Friday, December 02, 2005

Whiskey Pete

“’Willy Peter,’ make you a believer.”

In the passage above, war correspondent Michael Herr was quoting a soldier in Vietnam. Today, soldiers call it Whiskey Pete; but it still means the same thing. “W.P.” White phosphorus. And it will make you a believer.

Below are stills from the Italian documentary, Fallujah: The Hidden Massacre. showing white phosphorus fired from helicopters over Fallujah on November 8, 2004:

White phosphorus is a white or yellowish waxy solid which reacts strongly with water and oxygen. It may land on your clothes with little effect; but if it lands on your skin, it will ignite and burn at a ferociously high temperature. It can char your flesh; it can burn you down to the bone. You can extinguish it by plunging the affected area under water. But take the affected area out of the water and the phosphorus will relight. If you inhale it, it will burn inside you.
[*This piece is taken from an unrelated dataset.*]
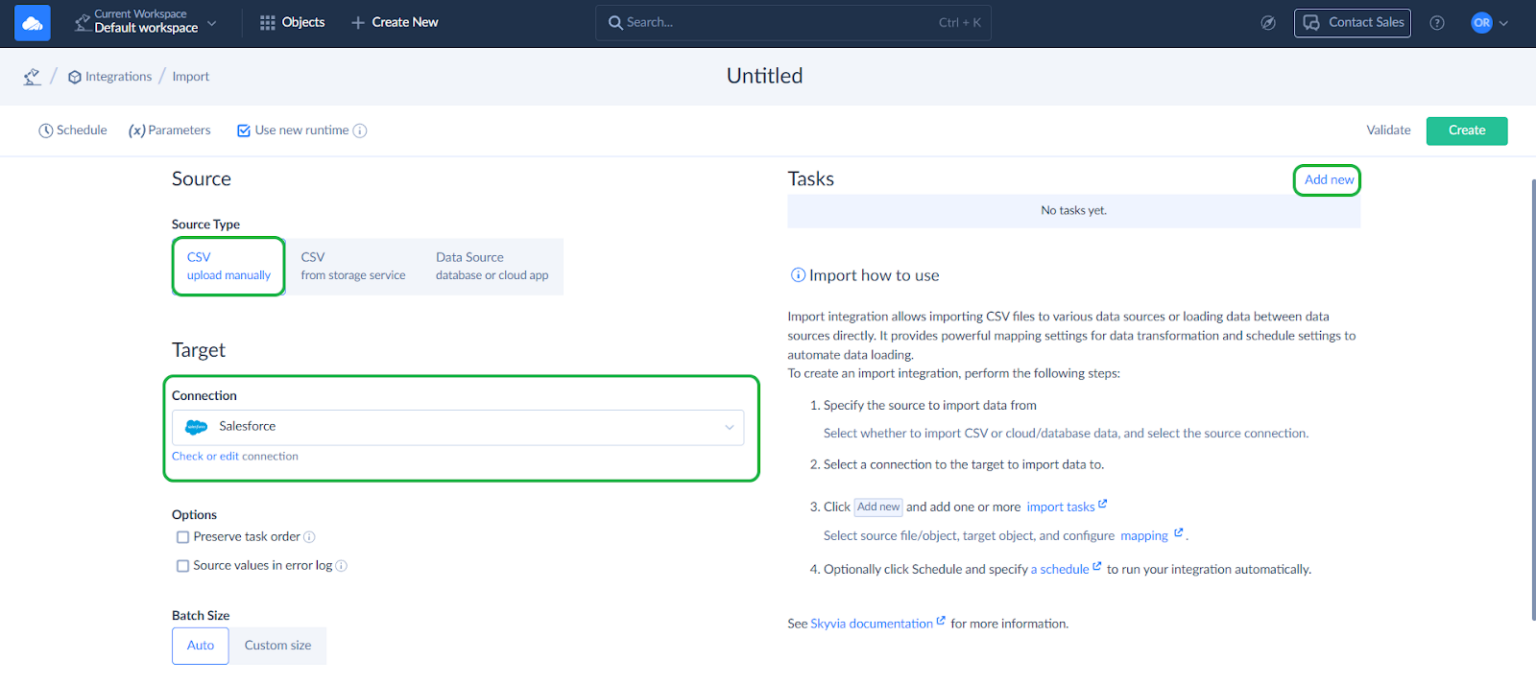The height and width of the screenshot is (684, 1536).
Task: Select CSV from storage service source type
Action: [x=353, y=266]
Photos of the victims are horrific. Men, women, and children, often with their clothes largely intact, are turned into hideous masks of scorched leather. Others look as though they have melted. By comparison, the dead dogs in the street look peaceful. Dogs don’t have sweat glands, so their skin is naturally drier than human skin; and dogs are also protected by fur. But they can still inhale Whiskey Pete, and it will make them believers.

The U.S. initially claimed that white phosphorus was used only for illumination or camouflage. But the video of those helicopters over Fallujah is hard to argue away, and the U.S. has now admitted using white phosphorus against “enemy combatants.”

Whiskey Pete, unfortunately, doesn’t appreciate the subtle differences between an enemy combatant and a bird or a baby.

In Vietnam, we used napalm — jellied gasoline. In Iraq, we use MK 77 — jellied aviation fuel with added oxidizers for enhanced combustion. Clearly, aviation fuel is not gasoline; so reports of napalm in Iraq are obviously unfounded. Besides, we only use MK 77 against enemy combatants.

We have abandoned whatever moral high ground we might have held years ago. We took over Saddam Hussein’s torture chambers and made them ours. We have murdered prisoners in our custody, in violation of international conventions which we ignore anyway and in violation of U.S. law. Four contract mercenaries were killed in Fallujah, and the U.S. took revenge on the entire city. We have irradiated Iraq with depleted uranium as surely as if we had used dirty bombs. And now, we have found chemical weapons in Iraq. They are located in U.S. munitions, and we are using them to save the Iraqis from the threat of chemical weapons.